## GOAL
Could you rewrite all of the records below, swapping every "GUI agent" for "desktop agent" and leaving everything else untouched?

## EXTRACTED RECORDS
◆ ◆ ◆

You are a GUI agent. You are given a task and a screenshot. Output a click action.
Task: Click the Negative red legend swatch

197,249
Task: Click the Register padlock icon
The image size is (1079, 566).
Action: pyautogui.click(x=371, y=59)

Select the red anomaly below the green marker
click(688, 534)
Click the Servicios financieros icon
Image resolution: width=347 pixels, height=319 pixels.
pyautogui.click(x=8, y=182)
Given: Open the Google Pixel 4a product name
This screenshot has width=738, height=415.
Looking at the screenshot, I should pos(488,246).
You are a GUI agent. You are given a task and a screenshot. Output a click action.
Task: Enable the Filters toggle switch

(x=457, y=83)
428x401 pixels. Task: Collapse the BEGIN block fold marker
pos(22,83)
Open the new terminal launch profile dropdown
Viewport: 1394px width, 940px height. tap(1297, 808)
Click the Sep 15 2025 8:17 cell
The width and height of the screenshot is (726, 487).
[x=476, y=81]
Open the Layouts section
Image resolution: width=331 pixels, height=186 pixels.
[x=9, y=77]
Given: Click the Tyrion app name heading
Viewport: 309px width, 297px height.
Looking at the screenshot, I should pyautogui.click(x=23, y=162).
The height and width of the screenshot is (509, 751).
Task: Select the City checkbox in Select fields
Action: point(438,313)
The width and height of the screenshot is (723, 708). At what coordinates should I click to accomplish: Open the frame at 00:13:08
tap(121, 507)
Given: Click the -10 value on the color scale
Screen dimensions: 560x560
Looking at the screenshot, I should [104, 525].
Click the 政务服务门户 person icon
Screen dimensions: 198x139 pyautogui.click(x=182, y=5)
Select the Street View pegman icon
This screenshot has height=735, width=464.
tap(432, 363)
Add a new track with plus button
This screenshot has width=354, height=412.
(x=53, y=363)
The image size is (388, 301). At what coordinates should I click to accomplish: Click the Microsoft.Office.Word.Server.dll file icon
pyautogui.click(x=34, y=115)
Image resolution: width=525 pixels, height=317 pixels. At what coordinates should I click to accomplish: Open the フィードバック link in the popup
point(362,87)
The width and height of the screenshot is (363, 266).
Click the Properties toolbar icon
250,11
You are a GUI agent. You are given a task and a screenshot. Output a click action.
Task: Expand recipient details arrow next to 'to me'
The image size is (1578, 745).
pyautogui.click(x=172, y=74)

◆ ◆ ◆

## EXERCISE OUTPUT
You are a desktop agent. You are given a task and a screenshot. Output a click action.
Task: Click the Negative red legend swatch

197,249
Task: Click the Register padlock icon
The image size is (1079, 566).
Action: pyautogui.click(x=371, y=59)

Select the red anomaly below the green marker
click(688, 534)
Click the Servicios financieros icon
Image resolution: width=347 pixels, height=319 pixels.
pyautogui.click(x=8, y=182)
Given: Open the Google Pixel 4a product name
This screenshot has width=738, height=415.
Looking at the screenshot, I should pos(488,246).
You are a desktop agent. You are given a task and a screenshot. Output a click action.
Task: Enable the Filters toggle switch

(x=457, y=83)
428x401 pixels. Task: Collapse the BEGIN block fold marker
pos(22,83)
Open the new terminal launch profile dropdown
Viewport: 1394px width, 940px height. tap(1297, 808)
Click the Sep 15 2025 8:17 cell
The width and height of the screenshot is (726, 487).
[x=476, y=81]
Open the Layouts section
Image resolution: width=331 pixels, height=186 pixels.
[x=9, y=77]
Given: Click the Tyrion app name heading
Viewport: 309px width, 297px height.
Looking at the screenshot, I should pyautogui.click(x=23, y=162).
The height and width of the screenshot is (509, 751).
Task: Select the City checkbox in Select fields
Action: point(438,313)
The width and height of the screenshot is (723, 708). At what coordinates should I click to accomplish: Open the frame at 00:13:08
tap(121, 507)
Given: Click the -10 value on the color scale
Screen dimensions: 560x560
Looking at the screenshot, I should [104, 525].
Click the 政务服务门户 person icon
Screen dimensions: 198x139 pyautogui.click(x=182, y=5)
Select the Street View pegman icon
This screenshot has height=735, width=464.
tap(432, 363)
Add a new track with plus button
This screenshot has width=354, height=412.
(x=53, y=363)
The image size is (388, 301). At what coordinates should I click to accomplish: Click the Microsoft.Office.Word.Server.dll file icon
pyautogui.click(x=34, y=115)
Image resolution: width=525 pixels, height=317 pixels. At what coordinates should I click to accomplish: Open the フィードバック link in the popup
point(362,87)
The width and height of the screenshot is (363, 266).
Click the Properties toolbar icon
250,11
You are a desktop agent. You are given a task and a screenshot. Output a click action.
Task: Expand recipient details arrow next to 'to me'
The image size is (1578, 745).
pyautogui.click(x=172, y=74)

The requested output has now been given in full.